Judicial review is a two stage process: the Court first filters cases by considering them on paper, then, if it considers the claim to be arguable it is granted ‘permission’ to proceed to a full hearing.  If permission is refused at this stage then claimant may ask for the matter to be reviewed at a short hearing before the Court.  If permission is then granted (which happens in a significant number of cases) the matter proceeds to a full hearing in the normal way. Some cases initially refused at the paper stage have gone on to succeed in a full hearing.

However, recent changes mean that if a Judge considering the papers decides that a claim is “totally without merit” then the claimant will now lose his right to have the matter reconsidered at an oral hearing.

That might be considered to be a reasonable and proportionate means by which prevent court time being taken up by hopeless cases.  However, Judges make mistakes (and cases pleaded on the papers are sometimes not put particularly well).  The fact that claims are frequently refused permission on the papers but granted permission following an oral hearing demonstrates the importance of the oral permission stage in preventing injustice.

Inevitably there will now be good cases which will be denied a hearing.

(3) Removal of Legal Aid from significant areas of legal work

The Legal Aid, Sentencing and Punishment of Offenders Act 2012 introduced fundamental reforms to Legal Aid as part of the government’s package of cuts.  As a consequence large areas of law were taken out of the scope of legal aid including:  immigration, education, welfare benefits and debt.   In introducing these cuts the government were at pains to stress the importance of retaining judicial review within the scope of legal aid given its constitutional importance.
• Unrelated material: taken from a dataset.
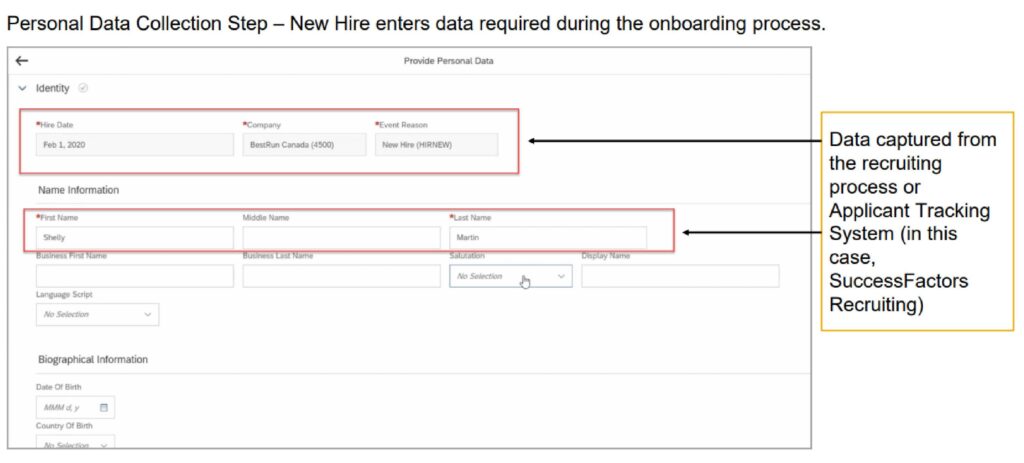The image size is (1024, 463).
Task: Click the back arrow icon
Action: (22, 61)
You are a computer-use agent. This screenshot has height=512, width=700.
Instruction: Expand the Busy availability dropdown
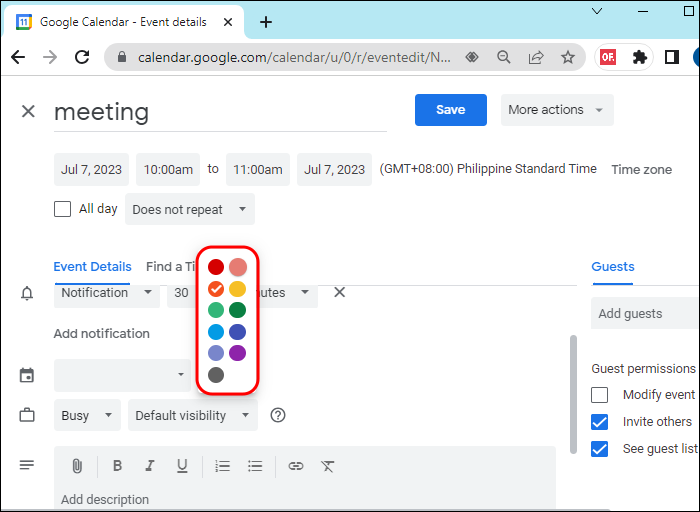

However since large numbers of vulnerable people will be denied basic legal advice, unlawful acts of public authorities will go un-noticed and unchecked.  Furthermore, certain specific immigration and asylum judicial reviews were expressly removed from the scope of legal aid.

The government is already considering the following changes:

(1) A significant increase in Court Fees for Judicial Review.

Until now Court fees for bringing a judicial review were kept deliberately low in recognition of the constitutional importance of access to the Courts in judicial review (presently it costs £60 to start a judicial review and a further £215 to be paid when a claim proceeds beyond the paper stage).  The government now propose that the fees should be increased to meet the actual costs of the courts in handling a judicial review.  This is likely to see an increase in fees to many hundreds of pounds.

(2) No payment from Legal Aid unless a case is expressly granted permission.  

This proposal threatens the economic viability of law firms which act for claimants in judicial review since the majority of judicial review cases are settled (usually favourably) before the permission stage is even reached.

(3) Removal of legal aid from foreigners and prisoners.

A further direct attack on unpopular minorities to prevent their ability to access the Courts in judicial review.

The government has repeatedly sought to justify these changes through un-evidenced assertions that judicial review is a hindrance to economic growth and that right to judicial review is “abused”.   These assertions have been backed up only with political rhetoric and the misleading use of statistics which have been thoroughly debunked by academic commentators.

Taken together these changes represent one of the most illiberal policy drives by a British government in recent history.   Make no mistake, these changes are not about saving money or addressing “abuse” of the judicial review process.  They are an ideological attack on the ability of citizens to hold our government to account which threaten lasting damage to the rule of law in this country.